Exercise prompt:
Please copy exactly the lines from the one containing "Given: Open the" to the end of the entries, both included, and nothing else. Omit every picture.

Given data section start

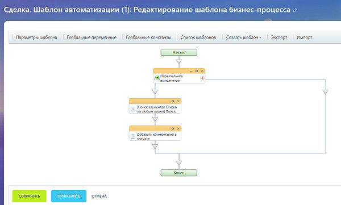Remove the Добавить комментарий в элемент block
The width and height of the screenshot is (341, 205).
click(178, 129)
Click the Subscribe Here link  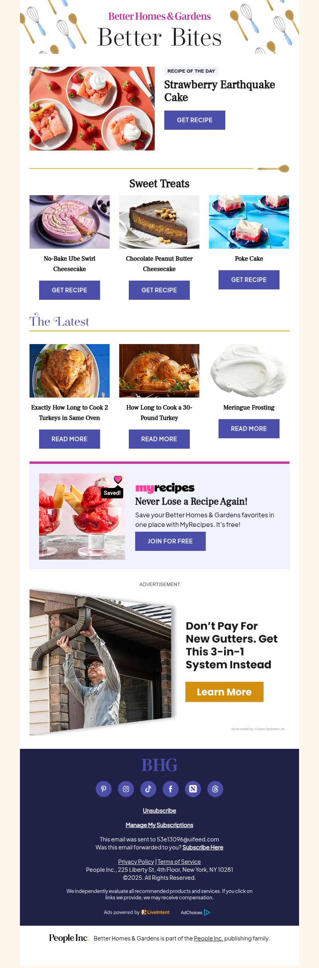(x=203, y=847)
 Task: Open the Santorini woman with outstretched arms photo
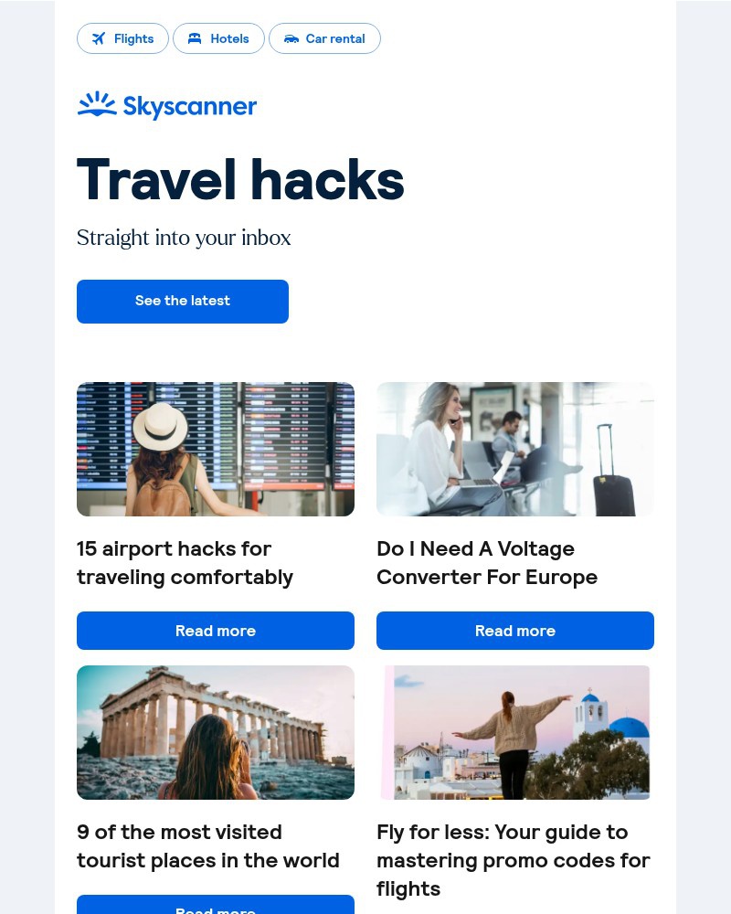click(515, 732)
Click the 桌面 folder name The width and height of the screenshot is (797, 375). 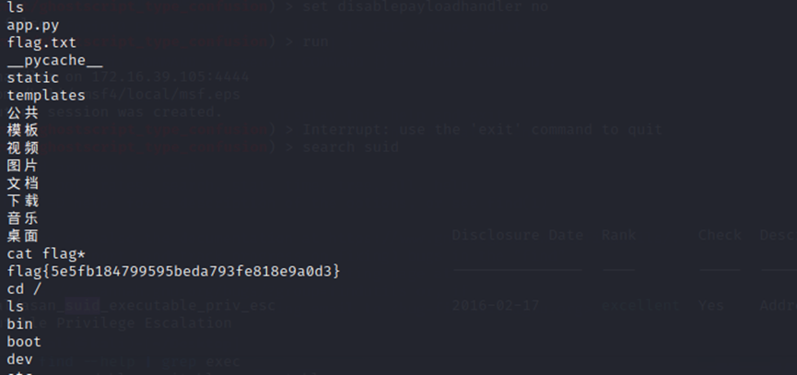[23, 236]
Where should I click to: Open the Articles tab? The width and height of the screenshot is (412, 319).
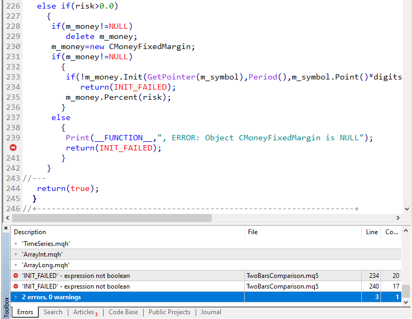(x=84, y=312)
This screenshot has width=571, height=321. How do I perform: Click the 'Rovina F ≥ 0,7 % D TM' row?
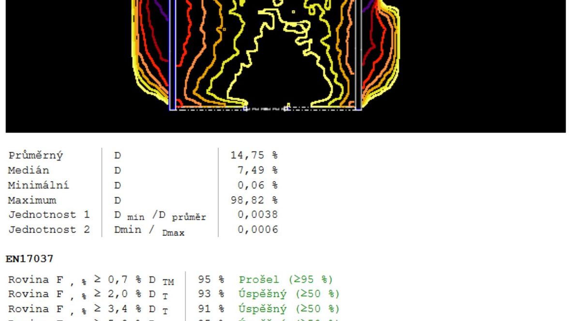(91, 280)
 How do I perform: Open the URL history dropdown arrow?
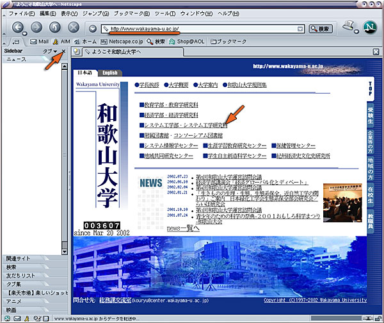[300, 29]
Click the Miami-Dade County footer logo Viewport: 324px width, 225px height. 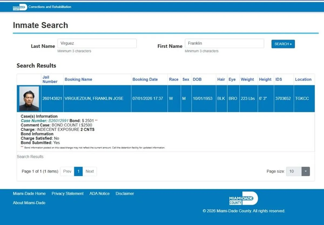point(244,198)

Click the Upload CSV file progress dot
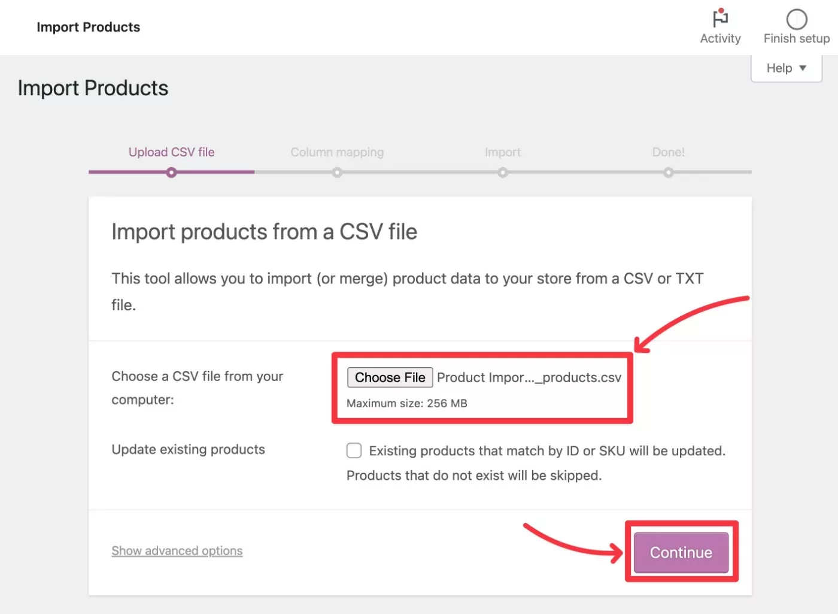coord(172,173)
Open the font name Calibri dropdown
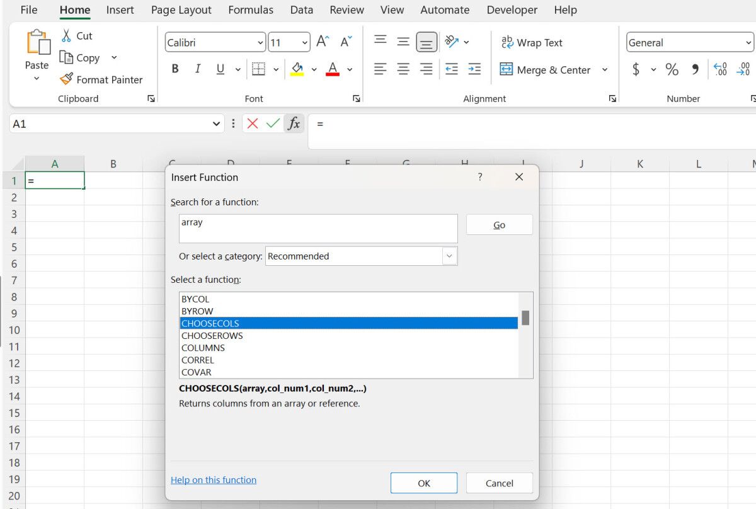Viewport: 756px width, 509px height. [x=261, y=43]
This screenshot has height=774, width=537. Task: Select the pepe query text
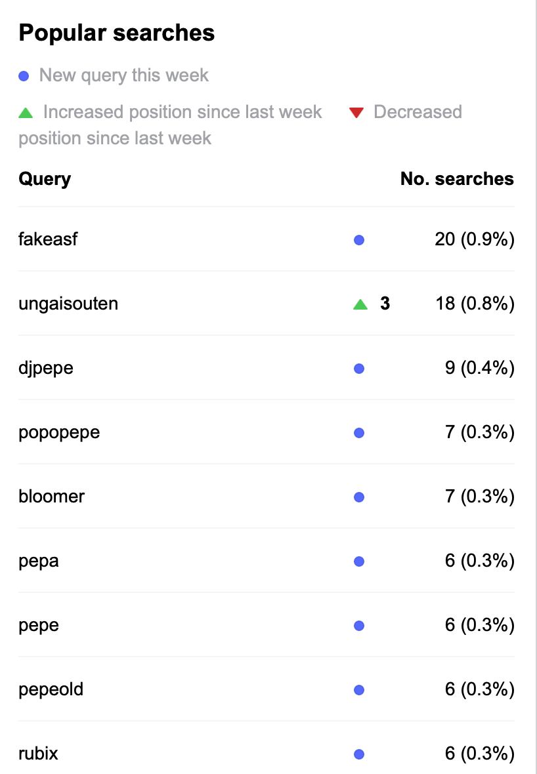pyautogui.click(x=39, y=625)
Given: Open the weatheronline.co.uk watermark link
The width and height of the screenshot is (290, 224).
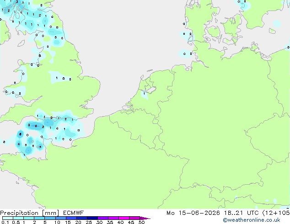Looking at the screenshot, I should pos(252,220).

Given data section end

Task answer:
Given: Open the weatheronline.co.uk watermark link
The width and height of the screenshot is (290, 224).
Looking at the screenshot, I should pos(252,220).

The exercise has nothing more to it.